Alfonso Maruccia

MasterCard, il corpo per pagare

Il colosso dei pagamenti lavora alla realizzazione di un sistema di verifica basato sull'uso dei dati biometrici: tra riconoscimento facciale e impronte digitali, teoricamente a prova di compromissione

Roma - Fare acquisti con un selfie: così MasterCard propone il sistema di verifica dei pagamenti basato su dati biometrici a cui sta lavorando, un meccanismo che a detta della corporation sarebbe perfetto per le nuove generazioni e velocizzerebbe gli acquisti nei negozi convenzionati.


MasterCard parla di una "innovazione" in grado di integrare perfettamente la biometria all'interno della "esperienza" di pagamento, una procedura che permette di scegliere fra la lettura delle impronte o dei lineamenti del volto (con tanto di battito di ciglia per distinguere tra un essere umano e una foto) come meccanismo di verifica dell'identità di chi esegue la transazione.

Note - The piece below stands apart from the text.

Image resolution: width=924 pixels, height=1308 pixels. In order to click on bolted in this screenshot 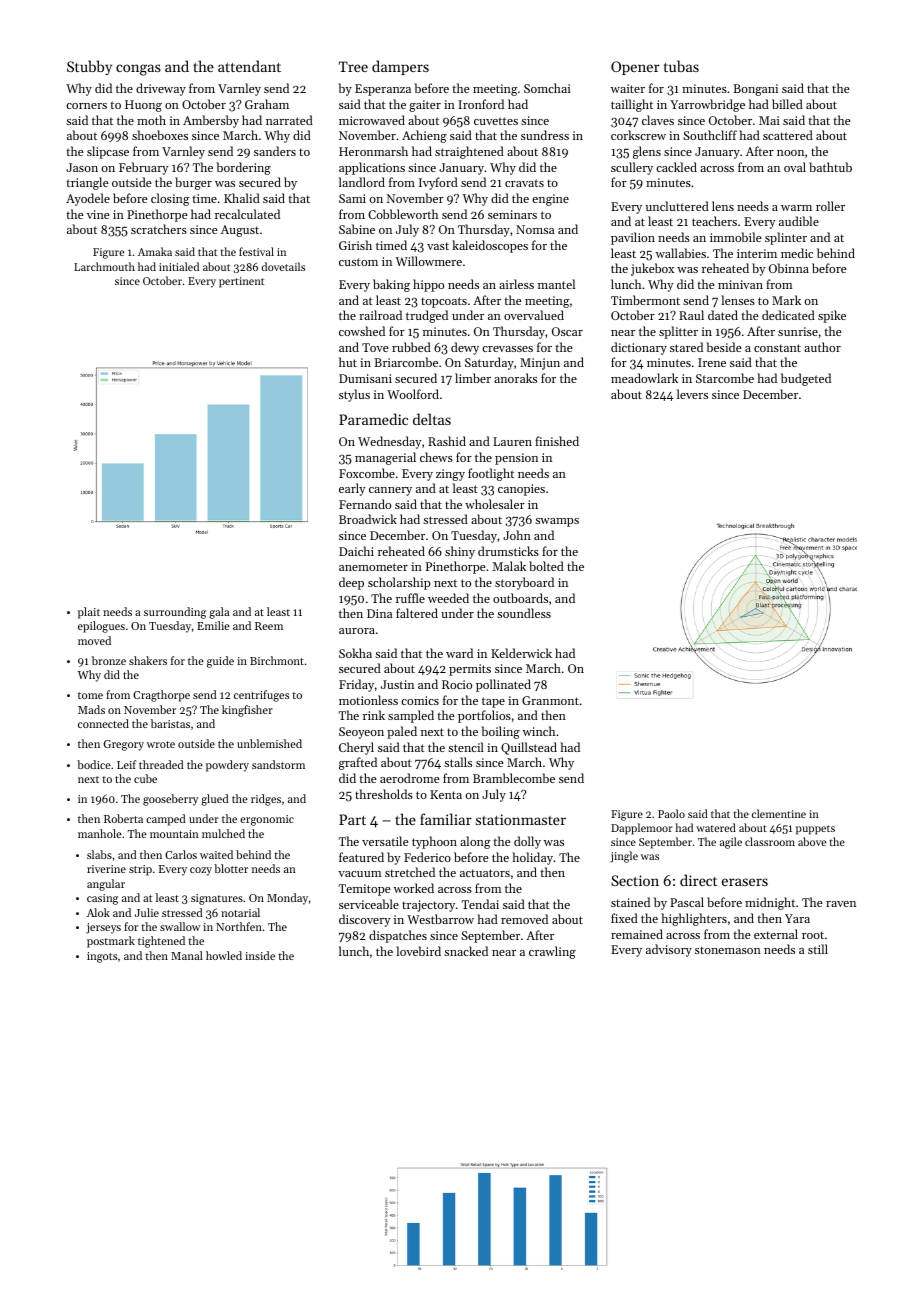, I will do `click(546, 566)`.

Un primo progetto pilota per testare la nuova app dei pagamenti basati su autenticazione biometrica coinvolgerà 500 diversi clienti, comunica MasterCard e sarà prevedibilmente disponibile sugli app store più popolari. Per i negozi l'operazione sarà trasparente, visto che richiederà l'utilizzo dello smartphone di proprietà dell'acquirente.
Una volta passato il test del progetto pilota, il meccanismo di pagamenti dovrebbe essere implementato da parte dell'intera platea di consumatori telefonino-dotati. E non finisce certo qui, visto che Mastercard ha in programma di testare nuovi sistemi biometrici come la verifica della voce o il riconoscimento del battito cardiaco.